Savannah Buckman Spottedbird
Hello, my name is Savannah Buckman Spottedbird. I am Aaniiah and Nakota Native American, from the Fort Belknap Indian Reservation in Montana. I am the Project Coordinator for the BLM Native Grassland Ecological Restoration Research Project based on the reservation. I have been a part of the project for the last three years now. Since then I have learned more about native grasses and soils! This project has inspired me to attend the College of Forestry at OSU in hope of getting my PhD in soil science, even though it’s for nerds.
Lori Hodgert (she/her) is a dedicated administrative assistant and team member, providing invaluable support to Dr. Eisenberg, the Indigenous Natural Resource Office, and the DEI Workgroup. You can find her either at the front desk of the Peavy Dean's Suite or in the Indigenous Natural Resource Office in 109 Richardson. Lori is passionate about Diversity, Equity, Inclusion, and Justice (DEIJ). Her interest in this field was sparked during her time as a licensed property manager before joining OSU. Witnessing biases within the industry motivated her to educate herself by reading and taking courses on how to implement equitable policies. Born and raised in Portland, Lori is proud to have roots deeply entrenched in various parts of Oregon. She holds a BA in Social Sciences from Portland State University.
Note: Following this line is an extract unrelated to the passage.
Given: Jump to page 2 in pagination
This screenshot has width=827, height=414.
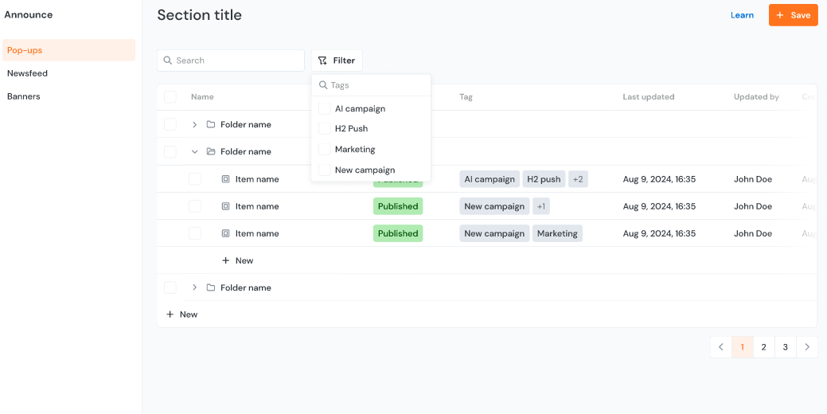Looking at the screenshot, I should click(x=763, y=347).
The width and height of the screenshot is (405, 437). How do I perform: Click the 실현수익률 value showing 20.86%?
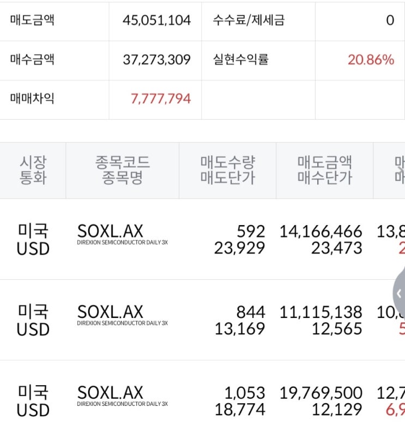(x=371, y=60)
Embracing her love for the outdoors, Lori owns a butternut squash hobby farm that shares borders with the McDonald-Dunn Forest, finding solace and joy in nature. Lori's family and community hold a special place in her heart, and she cherishes spending time with them. Her infectious smile is well-known, so much so that even the Joker would be envious. One of her favorite quotes, attributed to Mother Teresa of Calcutta, resonates deeply with her, "I alone cannot change the world, but I can cast a stone across the waters to create many ripples”. This quote reflects Lori's belief in the power of individual actions to make a collective impact.
Amy is a second year master's student in the SFM program studying under Carlos Gonzalez-Benecke. Her special interests within forestry include reforestation and nursery production. In her free time, she enjoys spending time outside through gardening and hiking.